(SUPPLIED DATA begins)

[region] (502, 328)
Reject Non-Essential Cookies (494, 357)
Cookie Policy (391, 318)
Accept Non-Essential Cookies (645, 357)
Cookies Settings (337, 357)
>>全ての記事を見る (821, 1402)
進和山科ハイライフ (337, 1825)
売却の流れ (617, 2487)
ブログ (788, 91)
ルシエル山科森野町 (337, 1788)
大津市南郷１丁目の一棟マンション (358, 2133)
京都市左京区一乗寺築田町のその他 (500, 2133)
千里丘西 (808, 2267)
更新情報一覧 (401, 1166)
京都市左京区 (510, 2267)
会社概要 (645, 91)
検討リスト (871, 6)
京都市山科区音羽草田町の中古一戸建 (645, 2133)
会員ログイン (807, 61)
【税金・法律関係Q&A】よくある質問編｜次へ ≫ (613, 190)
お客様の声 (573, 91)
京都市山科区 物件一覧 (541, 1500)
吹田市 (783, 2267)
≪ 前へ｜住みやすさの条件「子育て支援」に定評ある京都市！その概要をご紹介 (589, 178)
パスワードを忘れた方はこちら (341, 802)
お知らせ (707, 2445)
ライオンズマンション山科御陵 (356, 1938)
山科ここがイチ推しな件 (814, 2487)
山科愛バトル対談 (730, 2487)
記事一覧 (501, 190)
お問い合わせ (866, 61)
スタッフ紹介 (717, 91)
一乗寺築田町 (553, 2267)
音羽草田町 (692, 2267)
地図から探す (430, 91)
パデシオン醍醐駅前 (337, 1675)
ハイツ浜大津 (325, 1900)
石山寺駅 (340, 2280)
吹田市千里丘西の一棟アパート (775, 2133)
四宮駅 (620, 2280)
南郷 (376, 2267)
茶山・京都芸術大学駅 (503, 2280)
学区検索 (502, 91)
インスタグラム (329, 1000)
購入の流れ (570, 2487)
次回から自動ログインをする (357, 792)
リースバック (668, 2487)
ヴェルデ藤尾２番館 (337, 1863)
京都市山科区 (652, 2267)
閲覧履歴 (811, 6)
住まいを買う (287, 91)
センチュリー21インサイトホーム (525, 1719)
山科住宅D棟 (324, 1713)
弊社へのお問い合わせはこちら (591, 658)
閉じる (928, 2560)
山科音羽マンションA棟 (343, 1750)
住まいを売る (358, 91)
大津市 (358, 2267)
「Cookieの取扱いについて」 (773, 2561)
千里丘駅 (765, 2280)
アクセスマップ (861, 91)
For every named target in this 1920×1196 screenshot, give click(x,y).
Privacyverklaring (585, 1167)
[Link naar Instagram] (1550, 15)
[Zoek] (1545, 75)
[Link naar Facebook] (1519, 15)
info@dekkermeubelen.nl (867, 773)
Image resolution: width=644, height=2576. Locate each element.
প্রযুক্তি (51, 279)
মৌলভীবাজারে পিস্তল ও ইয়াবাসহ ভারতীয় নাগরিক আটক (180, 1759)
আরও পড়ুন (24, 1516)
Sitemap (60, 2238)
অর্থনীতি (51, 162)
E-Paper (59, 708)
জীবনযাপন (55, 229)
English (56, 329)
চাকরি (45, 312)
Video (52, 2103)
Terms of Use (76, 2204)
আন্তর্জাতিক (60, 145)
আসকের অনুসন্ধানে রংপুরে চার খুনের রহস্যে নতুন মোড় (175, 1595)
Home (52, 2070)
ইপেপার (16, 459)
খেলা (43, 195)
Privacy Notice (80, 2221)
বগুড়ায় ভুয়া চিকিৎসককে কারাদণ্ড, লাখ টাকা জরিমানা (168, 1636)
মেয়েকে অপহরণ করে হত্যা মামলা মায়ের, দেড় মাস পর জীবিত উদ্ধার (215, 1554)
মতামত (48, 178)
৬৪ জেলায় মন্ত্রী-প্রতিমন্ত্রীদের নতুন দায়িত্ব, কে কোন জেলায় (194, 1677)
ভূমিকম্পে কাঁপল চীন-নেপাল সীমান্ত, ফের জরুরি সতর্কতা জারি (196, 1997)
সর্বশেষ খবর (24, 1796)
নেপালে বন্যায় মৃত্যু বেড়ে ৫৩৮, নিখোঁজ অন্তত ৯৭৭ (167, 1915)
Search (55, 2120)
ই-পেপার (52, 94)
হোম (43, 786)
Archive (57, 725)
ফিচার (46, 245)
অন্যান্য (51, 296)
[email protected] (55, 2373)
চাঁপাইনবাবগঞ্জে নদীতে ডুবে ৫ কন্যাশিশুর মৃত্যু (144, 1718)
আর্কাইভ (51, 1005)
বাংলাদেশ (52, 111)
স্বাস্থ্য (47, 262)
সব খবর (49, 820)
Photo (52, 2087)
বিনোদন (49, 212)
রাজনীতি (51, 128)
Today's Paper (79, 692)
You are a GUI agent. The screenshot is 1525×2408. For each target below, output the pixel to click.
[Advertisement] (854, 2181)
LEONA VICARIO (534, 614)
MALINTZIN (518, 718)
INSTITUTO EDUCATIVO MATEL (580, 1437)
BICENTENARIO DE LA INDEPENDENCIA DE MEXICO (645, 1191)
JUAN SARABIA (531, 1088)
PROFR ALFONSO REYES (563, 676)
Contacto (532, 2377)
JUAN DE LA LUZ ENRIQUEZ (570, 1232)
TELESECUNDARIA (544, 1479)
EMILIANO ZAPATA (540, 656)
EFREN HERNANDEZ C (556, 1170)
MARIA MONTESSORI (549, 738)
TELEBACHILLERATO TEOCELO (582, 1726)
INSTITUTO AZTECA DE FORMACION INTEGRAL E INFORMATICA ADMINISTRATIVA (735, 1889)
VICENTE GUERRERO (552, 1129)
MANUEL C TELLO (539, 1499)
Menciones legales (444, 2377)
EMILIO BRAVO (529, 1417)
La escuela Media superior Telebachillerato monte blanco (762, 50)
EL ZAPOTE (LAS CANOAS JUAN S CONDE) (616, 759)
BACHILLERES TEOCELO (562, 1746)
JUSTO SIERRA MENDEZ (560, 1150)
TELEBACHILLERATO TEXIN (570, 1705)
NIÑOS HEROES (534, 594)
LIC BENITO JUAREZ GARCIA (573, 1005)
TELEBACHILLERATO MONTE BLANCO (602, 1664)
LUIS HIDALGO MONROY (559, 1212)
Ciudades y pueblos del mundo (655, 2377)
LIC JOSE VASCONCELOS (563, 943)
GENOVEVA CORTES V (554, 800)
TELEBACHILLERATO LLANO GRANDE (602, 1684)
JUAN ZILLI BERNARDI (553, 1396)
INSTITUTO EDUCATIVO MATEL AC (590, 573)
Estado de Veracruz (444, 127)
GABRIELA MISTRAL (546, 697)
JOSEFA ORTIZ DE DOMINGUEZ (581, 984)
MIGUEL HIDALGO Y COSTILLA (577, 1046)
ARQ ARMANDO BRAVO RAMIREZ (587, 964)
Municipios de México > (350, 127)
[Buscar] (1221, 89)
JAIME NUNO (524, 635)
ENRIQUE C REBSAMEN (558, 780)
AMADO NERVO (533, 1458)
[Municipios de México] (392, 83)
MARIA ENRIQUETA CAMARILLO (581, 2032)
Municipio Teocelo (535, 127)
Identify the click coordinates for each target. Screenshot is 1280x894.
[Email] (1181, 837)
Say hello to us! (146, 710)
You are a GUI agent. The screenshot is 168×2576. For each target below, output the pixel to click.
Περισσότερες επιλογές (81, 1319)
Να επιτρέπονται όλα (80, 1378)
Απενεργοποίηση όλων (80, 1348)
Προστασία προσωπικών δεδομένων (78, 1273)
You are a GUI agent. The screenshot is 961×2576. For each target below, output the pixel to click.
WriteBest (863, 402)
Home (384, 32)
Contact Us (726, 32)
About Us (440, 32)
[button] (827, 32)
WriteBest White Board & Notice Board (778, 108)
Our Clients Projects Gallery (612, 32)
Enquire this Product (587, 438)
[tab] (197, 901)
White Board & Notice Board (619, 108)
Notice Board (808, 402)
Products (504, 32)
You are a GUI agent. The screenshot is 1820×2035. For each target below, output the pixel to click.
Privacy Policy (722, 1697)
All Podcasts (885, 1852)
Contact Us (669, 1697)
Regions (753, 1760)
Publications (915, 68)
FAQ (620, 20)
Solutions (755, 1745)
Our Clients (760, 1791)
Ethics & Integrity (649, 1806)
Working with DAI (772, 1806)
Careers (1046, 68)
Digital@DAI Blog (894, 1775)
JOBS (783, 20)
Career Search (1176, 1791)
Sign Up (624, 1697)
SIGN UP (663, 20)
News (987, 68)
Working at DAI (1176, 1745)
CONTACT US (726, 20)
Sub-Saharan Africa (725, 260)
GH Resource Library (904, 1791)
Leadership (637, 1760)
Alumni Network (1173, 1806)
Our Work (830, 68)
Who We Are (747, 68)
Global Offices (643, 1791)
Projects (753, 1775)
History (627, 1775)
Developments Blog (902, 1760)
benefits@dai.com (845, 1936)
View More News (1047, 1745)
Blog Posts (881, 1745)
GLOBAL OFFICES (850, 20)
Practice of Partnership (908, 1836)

(SUPPLIED DATA ends)

> [REQUIREMENT] Repeat exactly the lines above from the one with "大津市南郷１丁目の一棟マンション (358, 2133)" up to and including the one with "前へ｜住みやすさの条件「子育て支援」に定評ある京都市！その概要をご紹介 (589, 178)". No other line belongs in the reply.

> [ANSWER TO THIS TASK]
大津市南郷１丁目の一棟マンション (358, 2133)
京都市左京区一乗寺築田町のその他 (500, 2133)
千里丘西 (808, 2267)
更新情報一覧 (401, 1166)
京都市左京区 (510, 2267)
会社概要 (645, 91)
検討リスト (871, 6)
京都市山科区音羽草田町の中古一戸建 (645, 2133)
会員ログイン (807, 61)
【税金・法律関係Q&A】よくある質問編｜次へ ≫ (613, 190)
お客様の声 (573, 91)
京都市山科区 物件一覧 (541, 1500)
吹田市 (783, 2267)
≪ 前へ｜住みやすさの条件「子育て支援」に定評ある京都市！その概要をご紹介 (589, 178)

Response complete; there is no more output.